##### Materials provided #####

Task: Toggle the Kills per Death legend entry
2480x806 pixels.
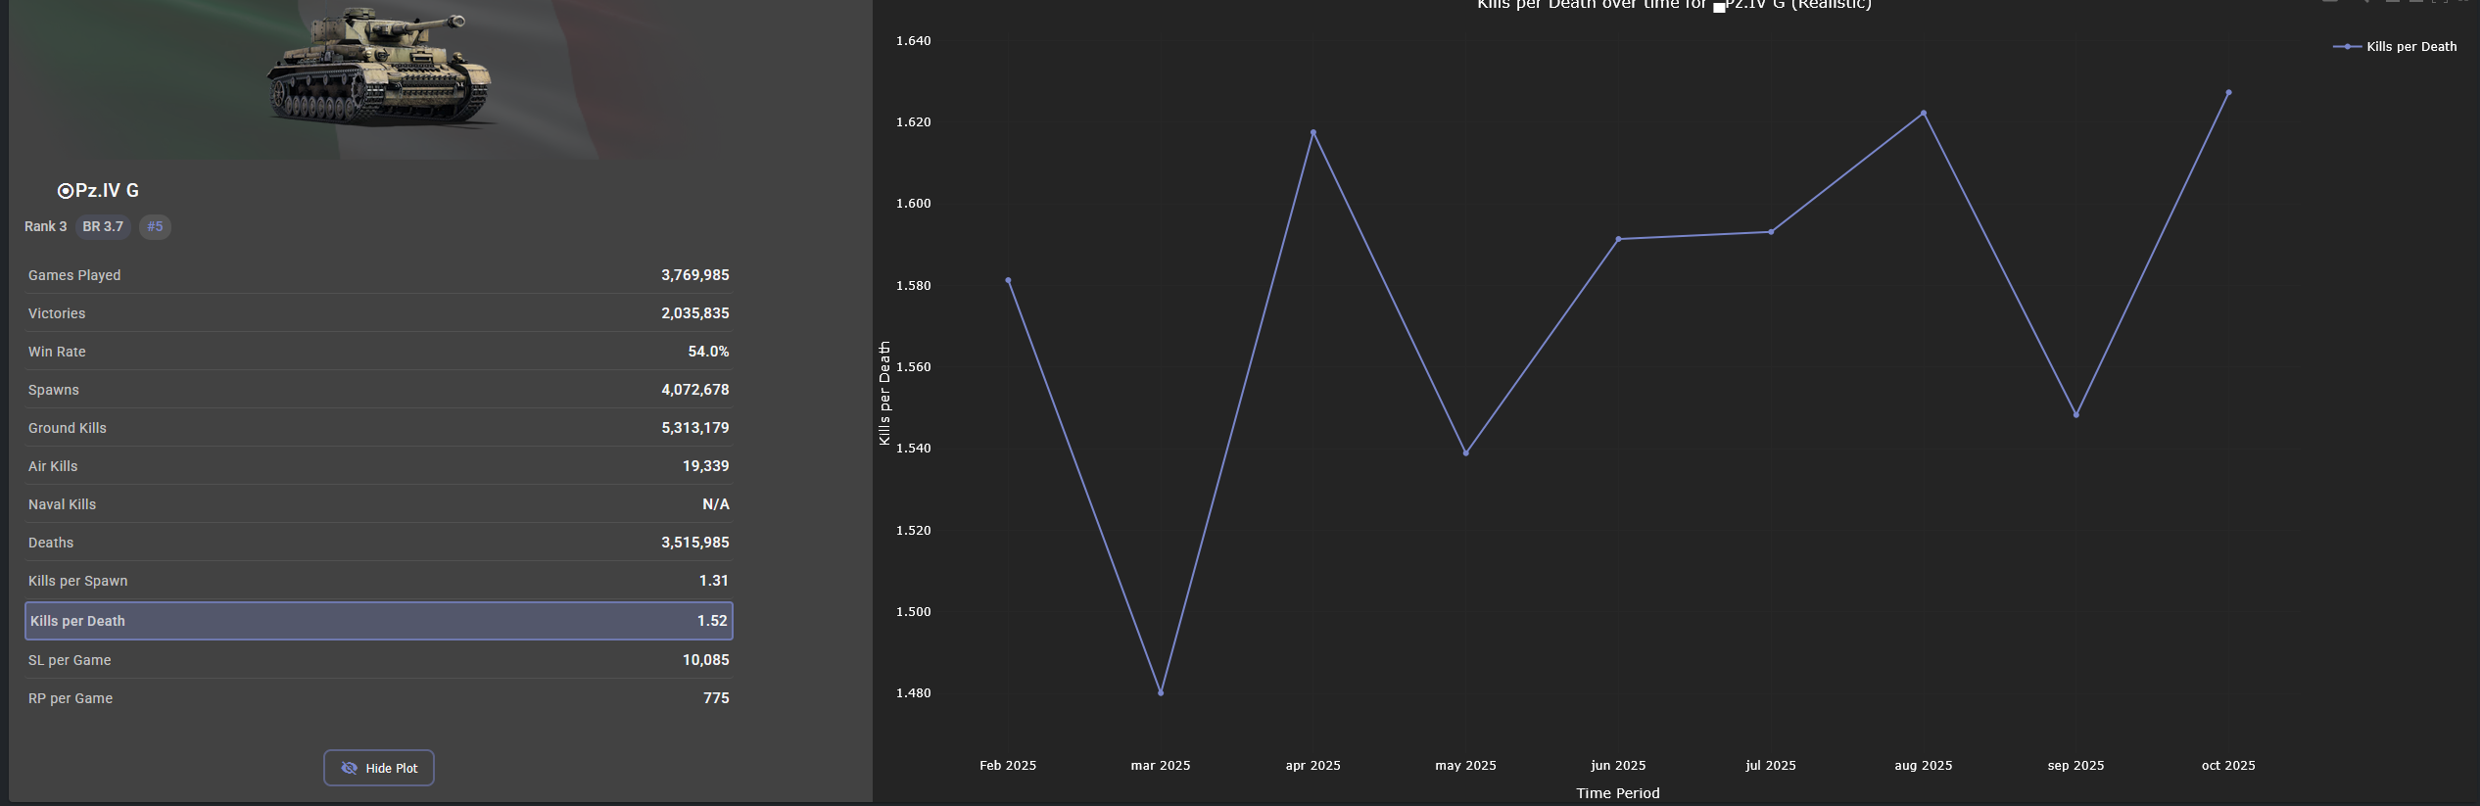Action: pos(2396,47)
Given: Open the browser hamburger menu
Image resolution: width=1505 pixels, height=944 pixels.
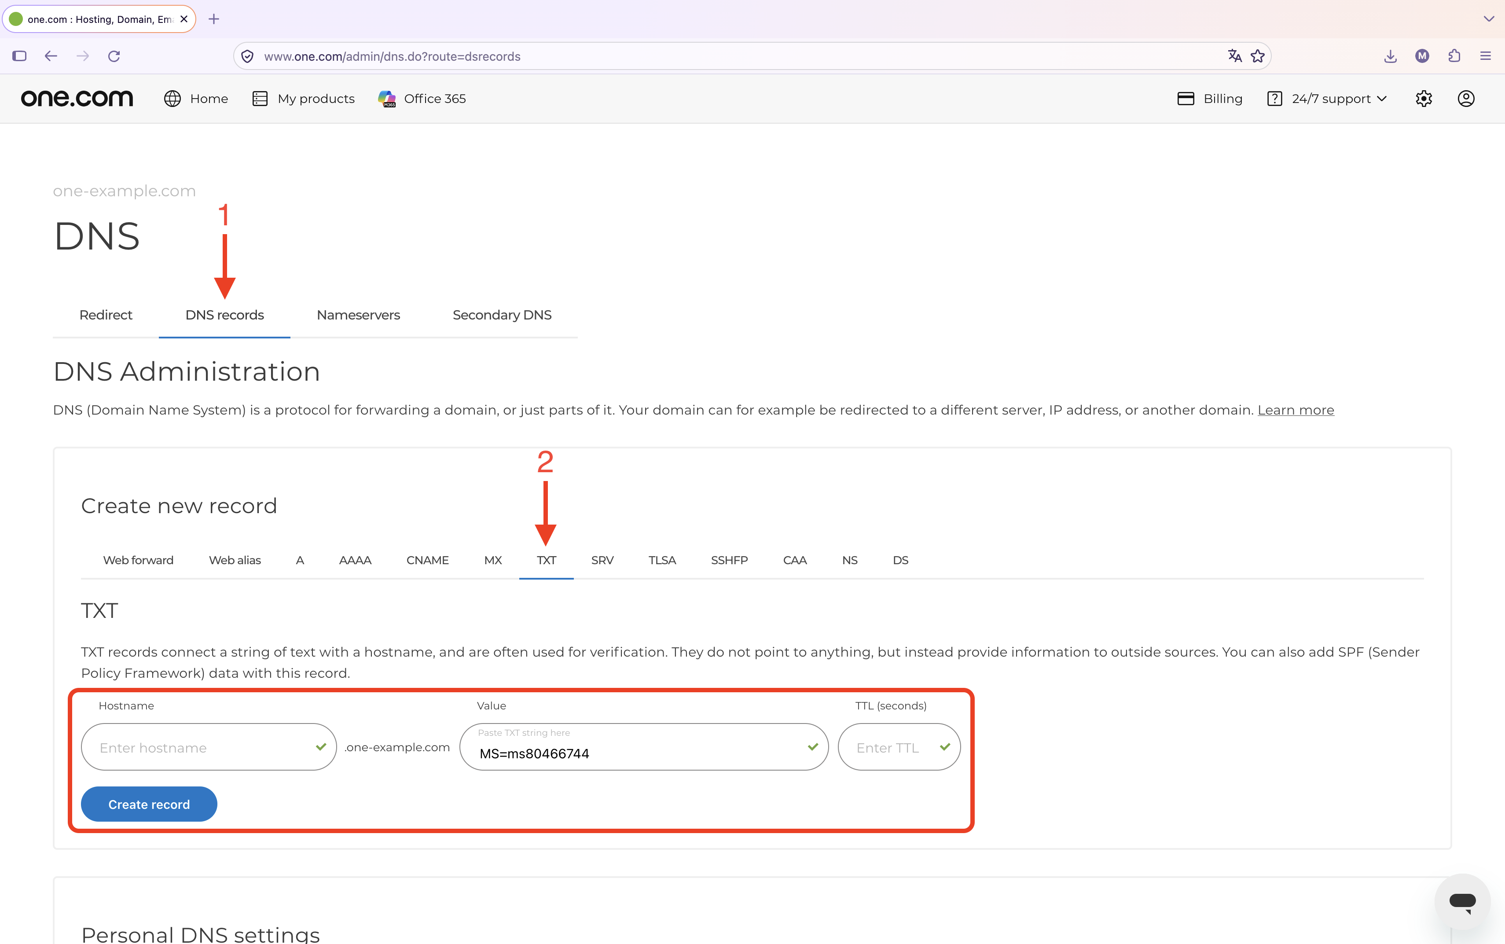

#####

Problem description:
Nothing but the lines from the one holding "2480x806 pixels." through the final line of the entries should be retyped, exactly as they stand and without pictures.

Answer below:
2480x806 pixels.
Action: pos(2396,47)
Given: Open the browser hamburger menu
Image resolution: width=1505 pixels, height=944 pixels.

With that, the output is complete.